The Trump administration is now seeking to choke off Beijing’s access to key technologies by limiting the sale of vital American components to China’s Huawei Technologies Co., citing national security concerns, and weighing putting at least five Chinese surveillance companies on the same blacklist.

Rare Earths

China blames the U.S. for the breakdown in the trade talks, accusing it of unreasonable demands. The country has hinted at cutting off the U.S. supply of rare earth elements and its state media is blasting American policies in nationalistic terms.

The U.S. on Monday said it was “disappointed” China was misrepresenting the nature of the talks. “Our insistence on detailed and enforceable commitments from the Chinese in no way constitutes a threat to Chinese sovereignty,” the U.S. Treasury Department and Trade Representative said in a June 3 statement.

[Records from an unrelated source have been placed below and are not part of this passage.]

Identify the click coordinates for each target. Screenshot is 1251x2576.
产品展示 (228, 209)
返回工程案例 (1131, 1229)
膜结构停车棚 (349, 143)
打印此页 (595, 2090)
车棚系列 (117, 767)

The stalemate in U.S.-China trade talks helped send American stocks to their first month in the red this year, with the S&P 500 Index losing 6.6% in May. Losses spiraled further after Trump announced last week that Mexico could face tariffs over immigration.

‘Permanent’ Conflict

“We could be in a permanent state of trade conflict with China,” said Michael Feroli, chief economist for JPMorgan Chase & Co.

To cope, investors have been flocking to safer assets. Bonds rallied in May, sending 10-year Treasury yields falling at the fastest pace since 2016.

Trump and Xi’s teams have held nearly a dozen rounds of trade meetings, but a deal has remained elusive. At the beginning of May, the two nations considered announcing a signing ceremony, according to Mnuchin, before talks broke down.

While the trade war has unnerved investors, U.S. economic growth has continued. The unemployment rate is the lowest since 1969 and so far inflation data shows that consumers have not felt pressure from rising prices.

But global manufacturing last month, a key recession indicator, was the weakest since 2012, with softness in Germany, Japan and the U.K., according to a report by IHS Markit. The U.S. had its lowest result in a decade.

Federal Reserve Chairman Jerome Powell on Tuesday signaled an openness to cut interest rates if necessary, pledging to keep a close watch on fallout from the deepening disputes between the U.S. and its largest trading partners.

The trade war is throwing “global supply chains into question and contributes further to the uncertainty already weighing down business investment,” said Jonathan Millar, senior U.S. economist at Barclays Plc.

At the finance ministers’ meeting, Mnuchin will meet with a dozen of his counterparts, including the finance ministers of Germany and Japan. Trump has threatened to impose tariffs on imported cars from the two countries unless they can reach an accord.